The challenges businesses face at each growth stage, from a $1M company through $100M and beyond, are quite different. 

Xero’s Global Chief Strategy Officer, Damien Tampling, takes a philosophical look at some aspects and nuances to consider wherever your business is on this journey. Over the last couple of years, Xero has doubled revenue and operating revenue, tripled annualized monthly recurring revenue, and quadrupled lifetime value. Let’s dive into some of Damien’s top learnings for building a global platform and ecosystem. 

Obsess how you bring on talent

Hiring processes are loose and inconsistent in even the biggest businesses. As a $20M business, you likely can’t afford an HR chief, making your hiring standards and disciplines even more important. 

Get conscious about who you are trying to hire and the process you want to take them through. Align your hiring managers on how you want to hire and the standards you want to apply so that they implement and execute strong hires.

Identifying why a candidate fits or doesn’t fit within your team culture is a discipline worth getting right early on. Your earliest hires are significant in shaping your company’s success. While the focus should always be on your customers, remember that your employees will be responsible for getting and retaining those customers. 

“I’d love to see founders and CEOs of early-stage companies have a pipeline for talent just as they have a pipeline for customers and sales leads.”

Create a running list of the people you meet and hear about through your work journey, then keep tracking them on LinkedIn, what they’re doing, and where they’re moving. Having this list ready will serve you well when you’re considering hiring for a role. 

Understand what makes you different

Innovation and differentiation are critical. When starting and scaling a company, it’s important to keep returning to what makes you unique.
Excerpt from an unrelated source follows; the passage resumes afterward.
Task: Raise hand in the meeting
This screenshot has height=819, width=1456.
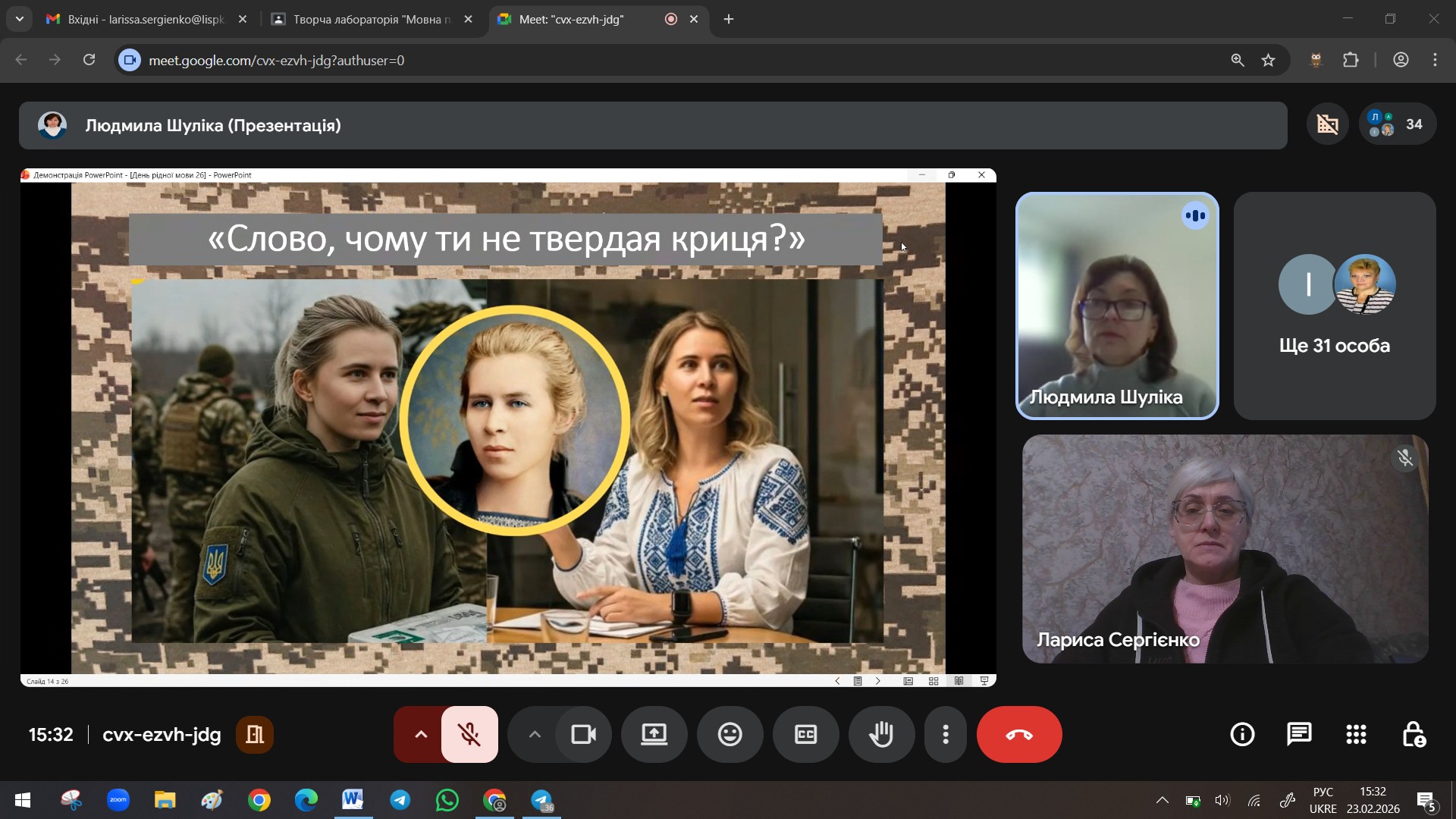Action: point(881,734)
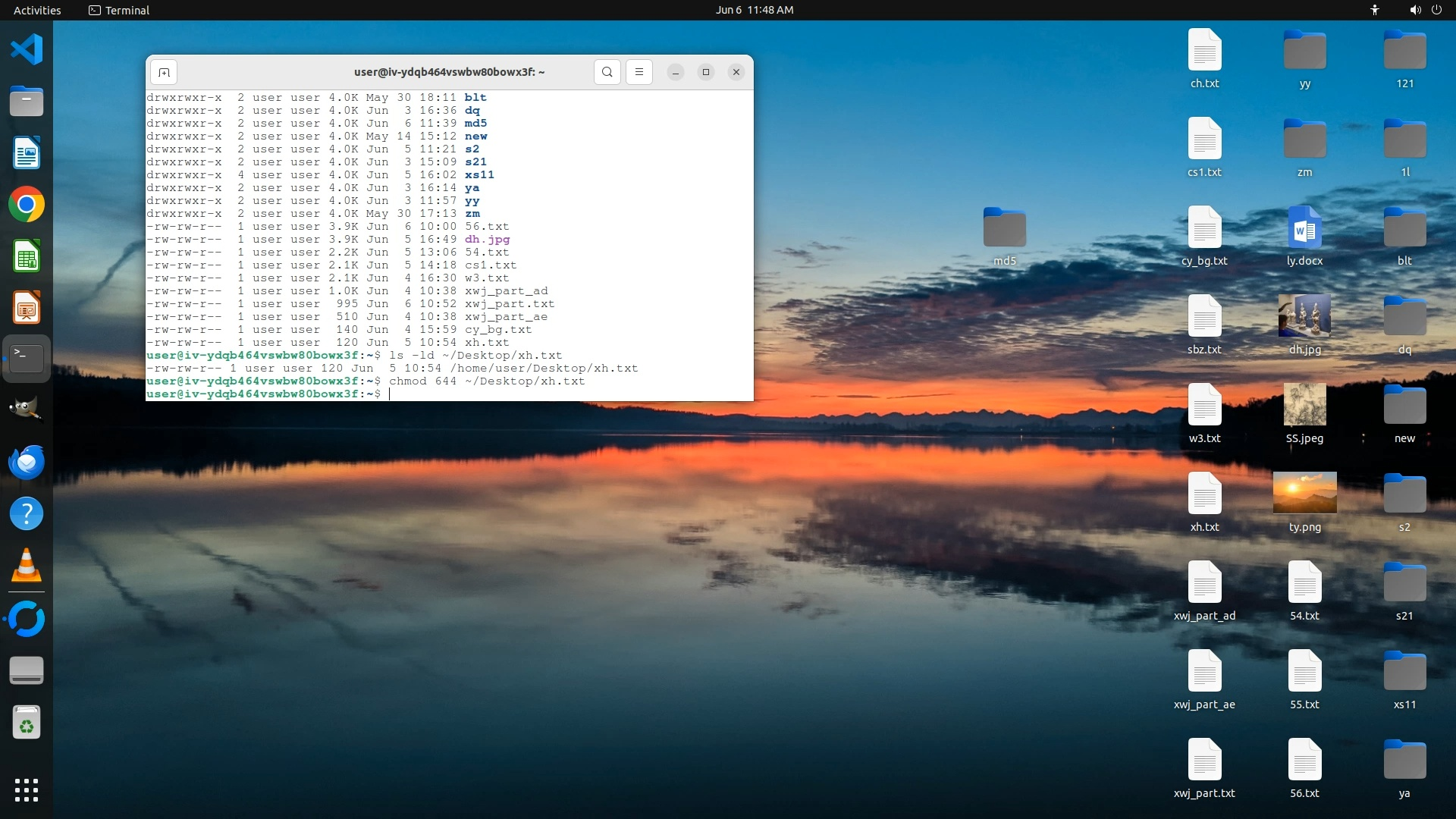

Many founders come up with ideas linked to customer problems, which is good, but that alone fails to be different and more compelling than your competitors.

Here are ten ways your company can stand out from its competition.


Configuration

  1. Profit model: How you make money.
  2. Network: Connections with others to make money.
  3. Structure: Alignment of your talent and assets.
  4. Process: Signature or superior methods of doing your work.


Offering

  1. Product performance: Distinguishing features and functionality.
  2. Product system: Complimentary products and services.


Experience

  1. Service: Support and enhancements that surround your offering.
  2. Channel: How your offerings are delivered to customers and users.
  3. Brand: Representation of your offerings and business.
  4. Customer engagement: Distinctive interactions you foster. 

When you leverage a combination of these, you can break through to become a $100M company. Remain conscious about what’s different and that it holds true as you scale. 

Seek ways to help others grow

Damien uses what he refers to as the karma business model and suggests everything starts with sharing and giving.

“What you put out will come back to you in unexpected ways. Give only what you don’t mind getting back to you.” 

This is what it looks like:

  • Sharing. When you communicate with someone, customer or otherwise, you often get into the process of refining pretty quickly. 
  • Refining. Refining is a process of getting to know each other through mutual sharing and discovery. 
  • Proposing. Eventually, an email or phone call comes in requesting a proposal or asking you to pitch your idea. From there, the delivery happens. 
  • Delivering. When your product delivers, it results in more sharing. As a result, the karma business model is a virtuous cycle.

Be clear on your north star metrics

Both small and large companies face the tension of being pulled in all directions. As a founder, thinking about where you’re focused and being deliberate about your attention is imperative. The best companies have a laser-sharp focus on two or three things and doing them well. Consider what you need to achieve in the next month, six months, and a year, then evaluate if it’s too much. Then, identify the things worth doing that would make the most impact.

In order to scale, it’s important to know your measure of success and ensure your teams are aligned on it. For instance, for Docusign, their north star metric is the number of signatures generated. For AirBnB, it’s the number of nights booked.

“Be really clear about the north star metric from the start. Have everyone in the organization aligned on it and ensure it lasts the test of time.”

It forces you to think intentionally about the return on investment around attracting a new user versus getting existing ones to upgrade or spend more on your brand. Often it’s the latter that may contribute significantly to your north star metric. Thinking through the different teams and the company at large forces you to ensure you don’t have ten north star metrics. Keep in mind that your north star metric should serve you long-term.

Show a clear path to profitability

Executives looking to invest in VCs are thirsty for information. Have a page on an information memorandum that shows your thought process, the processes you plan to dial down, and where you’ve tested to get to a higher margin or a higher degree of profitability. Investors today are more focused on making sure that founders understand the DNA of how they can dial things up and down to make money. 

Top Takeaways

  1. Embed your hiring practices early.
  2. Know what makes you different.
  3. Build an ecosystem around sharing ideas, values, and tools with partners.
  4. Remain focused and be deliberate.
  5. Find what metrics matter most.
  6. Understand the commerciality of your business and maintain a line to profit.